▶ _Provided data_
--- Start ---
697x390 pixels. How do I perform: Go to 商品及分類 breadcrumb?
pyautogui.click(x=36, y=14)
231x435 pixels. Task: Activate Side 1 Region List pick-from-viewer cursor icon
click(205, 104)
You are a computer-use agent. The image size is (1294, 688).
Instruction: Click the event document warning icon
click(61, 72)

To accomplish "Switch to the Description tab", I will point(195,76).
--- End ---
▶ _What you should do_
Rewrite all of the lines above, requests included, and scale every coordinate in the answers by 1.3, rounding each result to a whole number with halves rounded up.

▶ _Result of the exercise_
697x390 pixels. How do I perform: Go to 商品及分類 breadcrumb?
pyautogui.click(x=47, y=18)
231x435 pixels. Task: Activate Side 1 Region List pick-from-viewer cursor icon
click(267, 135)
You are a computer-use agent. The image size is (1294, 688).
Instruction: Click the event document warning icon
click(79, 94)

To accomplish "Switch to the Description tab", I will point(254,99).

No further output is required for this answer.